So ist CSU-Chef Horst Seehofer äußerlich noch einmal mit einem blauen Auge davongekommen. Es gab Befürchtungen, die CSU werde sich nach ihrem vergleichsweise bescheidenen Abschneiden bei der Bundestagswahl mit zwei Ministerposten begnügen müssen. Im Gespräch war eine 8-4-2-Lösung, die für die CSU bedeutet hätte, optisch nur halb so groß wie die FDP zu sein, so wie es inzwischen auch dem Kräfteverhältnis entspricht, wie es von der Zahl der Abgeordneten im neuen Bundestag vorgegeben wird.

Gleichwohl kamen die Gerüchte über einen Zusammenbruch Seehofers, die er umgehend als "Lüge" zurückwies, nicht von ungefähr. Der "grippale Infekt" versinnbildlicht, dass die CSU unter Seehofer längst nicht zu alter Stärke zurückgefunden hat. Die "Quelle"-Insolvenz kommt auch als Niederlage für Seehofer daher, zumal er sich gegen die Bedenken seines Wirtschaftsministers Karl-Theodor zu Guttenberg für staatliche Auffang-Millionen eingesetzt hatte.
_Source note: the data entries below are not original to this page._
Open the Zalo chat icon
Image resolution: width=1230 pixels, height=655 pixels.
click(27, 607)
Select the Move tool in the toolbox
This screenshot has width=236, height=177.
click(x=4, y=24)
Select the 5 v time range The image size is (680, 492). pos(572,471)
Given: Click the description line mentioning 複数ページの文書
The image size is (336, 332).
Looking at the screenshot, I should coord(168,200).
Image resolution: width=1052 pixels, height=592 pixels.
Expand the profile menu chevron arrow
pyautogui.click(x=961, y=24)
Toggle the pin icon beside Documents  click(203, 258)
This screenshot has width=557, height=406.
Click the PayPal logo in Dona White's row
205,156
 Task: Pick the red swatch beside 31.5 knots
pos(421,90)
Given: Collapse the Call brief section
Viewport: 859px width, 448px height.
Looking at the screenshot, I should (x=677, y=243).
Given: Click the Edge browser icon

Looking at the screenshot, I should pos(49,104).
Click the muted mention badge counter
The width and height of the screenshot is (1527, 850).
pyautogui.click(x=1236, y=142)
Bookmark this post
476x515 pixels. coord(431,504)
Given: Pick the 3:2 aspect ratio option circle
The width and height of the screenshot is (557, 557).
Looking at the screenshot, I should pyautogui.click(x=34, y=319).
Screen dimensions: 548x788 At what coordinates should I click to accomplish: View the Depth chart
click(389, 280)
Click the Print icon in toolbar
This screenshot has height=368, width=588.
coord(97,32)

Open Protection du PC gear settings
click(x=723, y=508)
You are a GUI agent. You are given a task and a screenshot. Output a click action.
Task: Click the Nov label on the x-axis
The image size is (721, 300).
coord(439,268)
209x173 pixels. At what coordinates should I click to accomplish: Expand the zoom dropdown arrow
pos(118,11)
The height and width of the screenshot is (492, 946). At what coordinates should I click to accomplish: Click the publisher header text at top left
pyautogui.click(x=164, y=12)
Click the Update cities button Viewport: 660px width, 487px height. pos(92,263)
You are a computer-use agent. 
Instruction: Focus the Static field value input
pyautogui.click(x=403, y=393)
Die anhaltende Wähler-Flaute und das derzeit eher glücklose Agieren als Ministerpräsident setzten Seehofer bei den Verhandlungen unter besonderen Erfolgsdruck. Hätte er hier auf breiter Front versagt, wären sogar Rücktrittsrufe aus der CSU kaum mehr aufzuhalten gewesen. Der gesundheitlich Angeschlagene gilt auch als politisch angeschlagen.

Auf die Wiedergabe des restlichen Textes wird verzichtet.